TNT Express Posts Loss on Restructuring, Provision in France
TNT Express NV reported a quarterly loss as restructuring measures and a provision to cover potential costs from an investigation into alleged anti-competitive behavior in France bit into the Dutch logistics company’s earnings.
The operating loss, the first in five quarters, amounted to 47 million euros ($60 million), after the Hoofddorp-based company booked a charge of 50 million euros related to the French probe, the company said in a statement today. It also incurred 46 million euros in restructuring costs in the quarter, mainly to cut jobs in France.
“We are losing market share, we have a competitive challenge,” Chief Financial Officer Maarten De Vries said on a conference call. “We need to catch up. We must improve our service quality, out IT, our brand, our efficiency and productivity.”
TNT has been struggling to stabilize earnings by focusing on its European overland network after United Parcel Service Inc. terminated a 5.16 billion-euro bid for the Dutch company last year amid opposition from European Union regulators.
Last month, TNT abandoned a target to lift adjusted operating profit as a percentage of sales to 8% next year, after postponing a strategy update two months earlier. TNT said it expects full-year restructuring costs of 185 million euros as it plans to cut 4,000 jobs.

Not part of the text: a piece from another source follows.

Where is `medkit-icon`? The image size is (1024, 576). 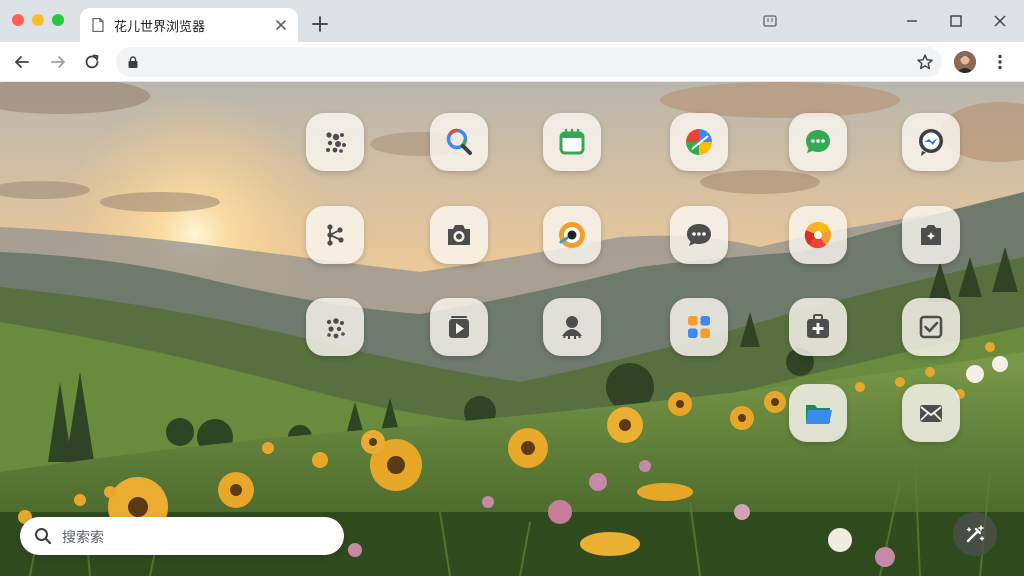
medkit-icon is located at coordinates (818, 326).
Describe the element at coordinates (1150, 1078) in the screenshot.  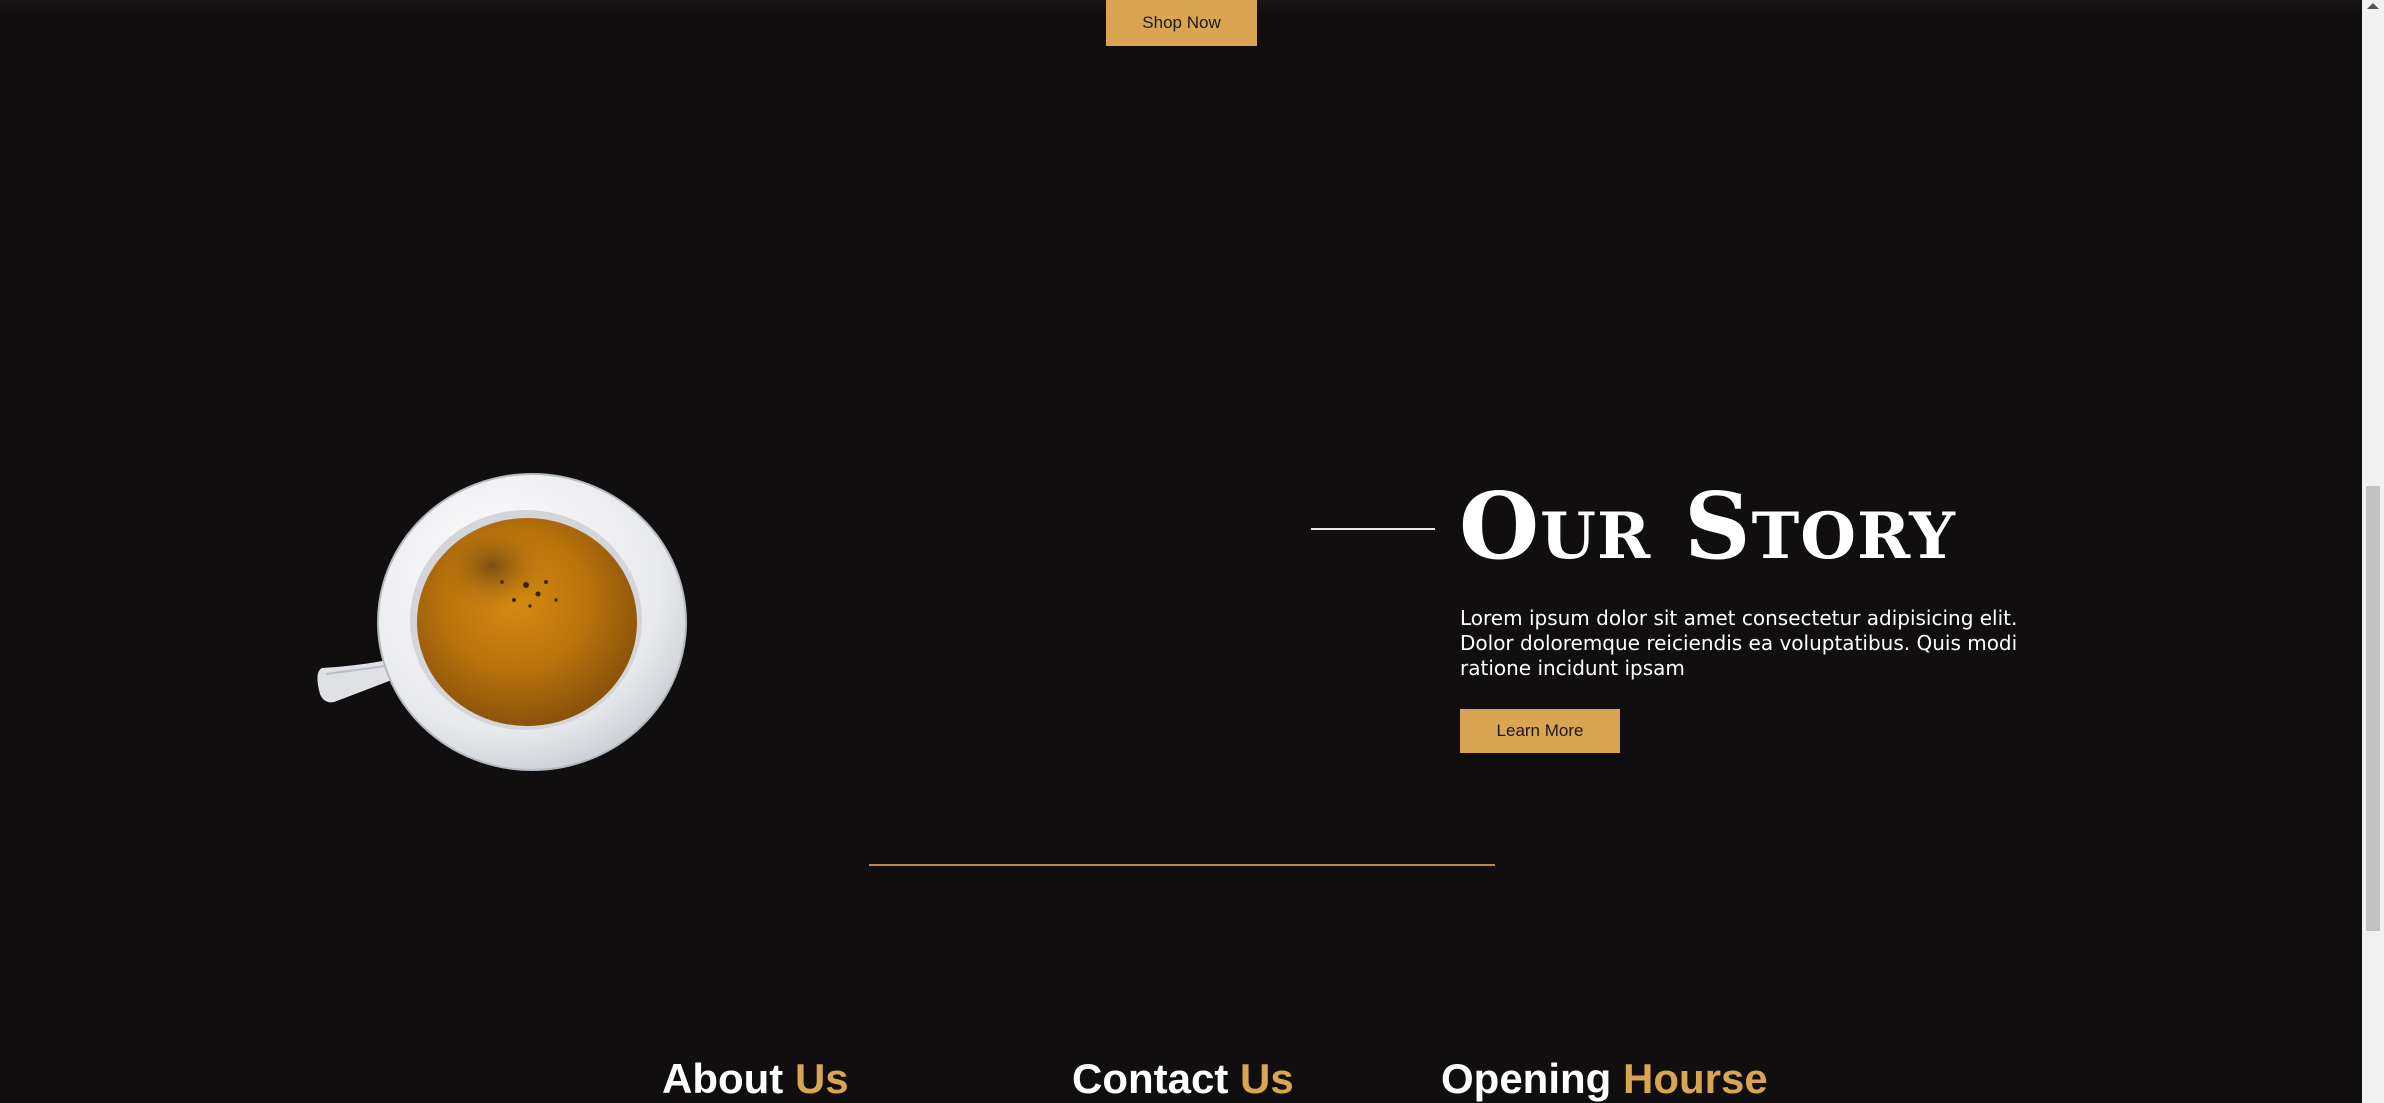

The company’s European markets remain “chronically weak” and the level of restructuring charges are “eye-watering,” analyst Robin Byde of Cantor Fitzgerald said in a note to clients.
Third-quarter sales fell 2% to 1.65 billion euros, while the net loss amounted to 55 million euros, compared with a profit of 6 million euros last year. The company’s saving efforts yielded 28 million euros in the quarter, and will result in a benefit of 120 million euros for the full year.
Atlanta-based rival UPS on Oct 24 said international exports rose 9.4%, with Europe showing “strong growth.”
FedEx Corp. CEO David Bronczek on Sept. 14 said Europe was performing “very well.” Deutsche Post AG will report third-quarter earnings Nov. 12.
“Markets in western Europe have deteriorated in the third quarter, which lead to price pressure, particularly in our domestic market,” De Vries said.
TNT plans to spend 185 million euros over four years to improve its road network, the company today said. The efforts include buying more automation and sorting equipment for road transit hubs, adding facilities, route planning software and new trailers. The majority of the spending will occur next year, De Vries said.